Me levanto temprano. Estoy tan nerviosa como la primera vez que fui al campus. Abro el link azul que he recibido en mi celular y completo el informe rutinario de salud. Llevaba meses añorando este día: caminar hasta la Universidad con mi libreta en la mochila, cruzar la plazoleta hacia el salón a eso de las ocho y media de la mañana, escuchar –ya no mediada por un aparato luminoso– la voz de mi profesor emocionado al hablarnos del mundo griego, poder intercambiar con mis compañeras la fascinación que nos producen los relatos –con tan solo cruzar una mirada–.
Completo el protocolo de ingreso, la toma de temperatura, el lavado de manos. Siento otra vez el peso del morral sobre mi espalda, el sol me pega contra el cuerpo y me calienta la cabeza, las manos me sudan un poco: estoy algo nerviosa de regresar. Otros como yo cruzan los torniquetes y miran asombrados lo que encuentran del otro lado: la plazoleta sigue allí donde la dejamos meses atrás. El campus nos saluda, luminoso, como la primera mañana de nuestro primer día de universidad.
Camino despacio, curiosa de saber lo que será encontrarme otra vez con mis profesores y compañeras de manera presencial. Hace un año no podría haber imaginado que este sería uno de los más utilizados y añorados adjetivos que entrarían a hacer parte de mi repertorio de palabras. El mundo cambia, y con él se renueva no solo el sentir del cuerpo que vuelve a estar en movimiento, sino también las palabras que hoy utilizo para nombrar este mundo que empezamos a re-conocer.
Un ser pequeño, peludo, rojizo se me acerca corriendo con un fruto verde, a medio ruñir, entre las patas. El árbol de mangos de la entrada ha derramado sobre el suelo una gran cantidad de frutas maduras que hoy esta ardilla parece que me quiere compartir.
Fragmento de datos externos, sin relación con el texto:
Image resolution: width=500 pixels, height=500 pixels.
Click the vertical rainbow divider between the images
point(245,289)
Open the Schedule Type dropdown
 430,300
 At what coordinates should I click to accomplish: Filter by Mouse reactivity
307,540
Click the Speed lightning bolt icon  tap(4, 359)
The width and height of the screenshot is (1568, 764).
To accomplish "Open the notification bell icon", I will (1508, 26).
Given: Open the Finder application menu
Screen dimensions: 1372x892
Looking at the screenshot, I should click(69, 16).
Un trío de flores me roba la atención mientras camino del bloque 30 a la cafetería. A los pies de la ceiba, con las cabezas bien levantadas y los pétalos abiertos, rosadas, sorprenden al transeúnte desprevenido que mira al suelo. Regresar me ha devuelto no solo la posibilidad de la palabra liberada del micrófono, del encuentro inesperado con amigos que había dejado de ver hace ya días, sino que me ha traído la sorpresa de un sentir renovado, como quien mira por primera vez.
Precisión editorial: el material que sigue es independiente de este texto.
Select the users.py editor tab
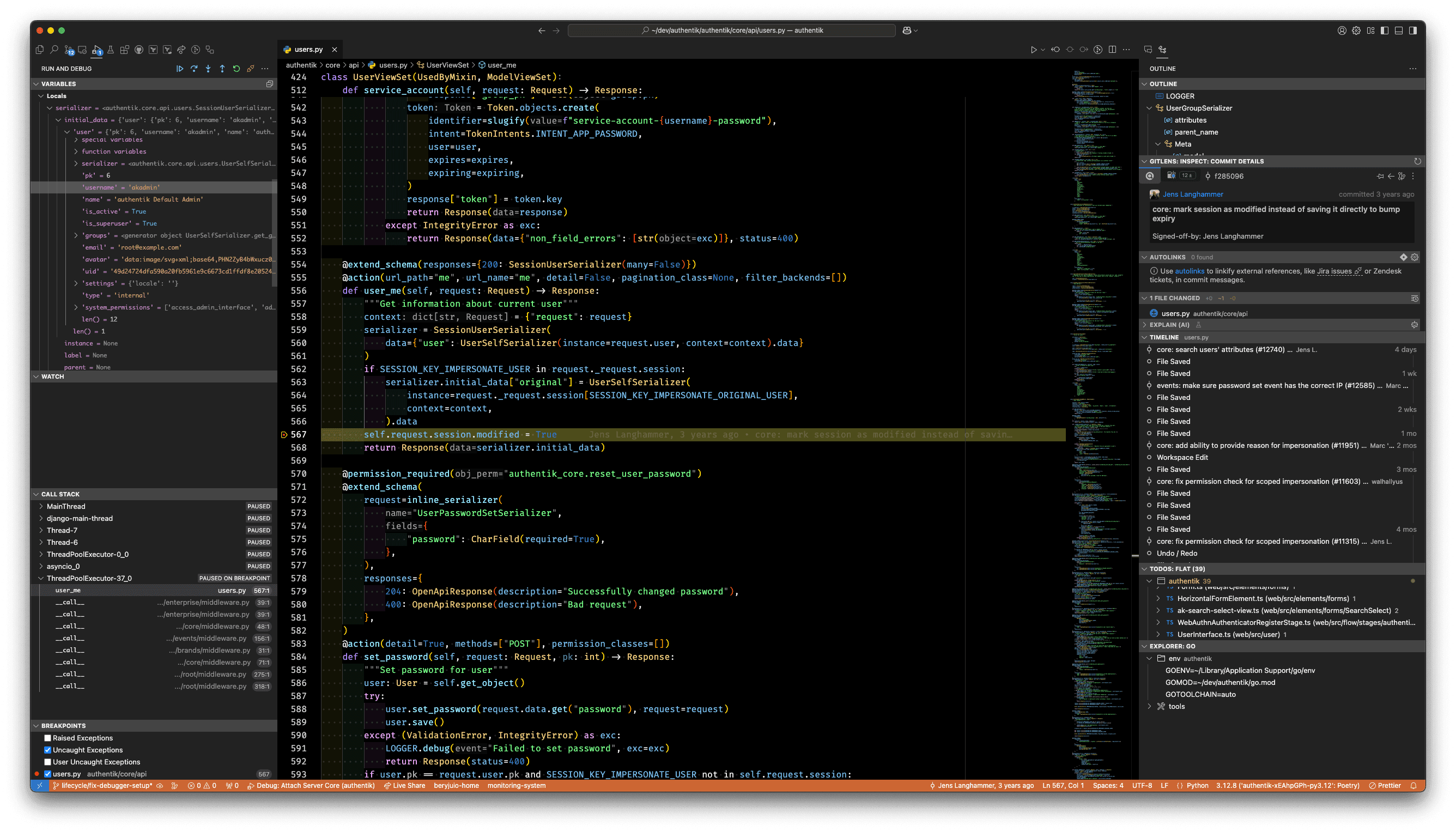Viewport: 1456px width, 832px height. coord(308,50)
Ahora mi cuerpo está más atento, no solo a los protocolos que debe seguir, sino también a cada movimiento que pone en marcha y que lo rodea. Miro alrededor; pongo especial atención a lo que hago con mis manos luego de sacar mi billetera, antes de tocarme los ojos, después de haberlas puesto sobre la mesita del salón, antes de agarrar una manzana y llevármela a la boca. Observo, con más detenimiento, lo que ha pasado con los lugares que habíamos dejado de habitar: miro a las flores que ha derramado el guayacán rosado mientras estábamos fuera, a los azulejos tomar el sol sobre las ramas del carbonero; observo, sin querer moverme de ahí, cómo se enredan las orquídeas y bromelias alrededor de las ramas de los pimientos. Me detengo en la palabra que he usado para nombrar este árbol.
¿Aún nos prestarán su nombre como topónimo para referirnos al lugar donde antes solíamos encontrarnos los estudiantes afuera del bloque 30?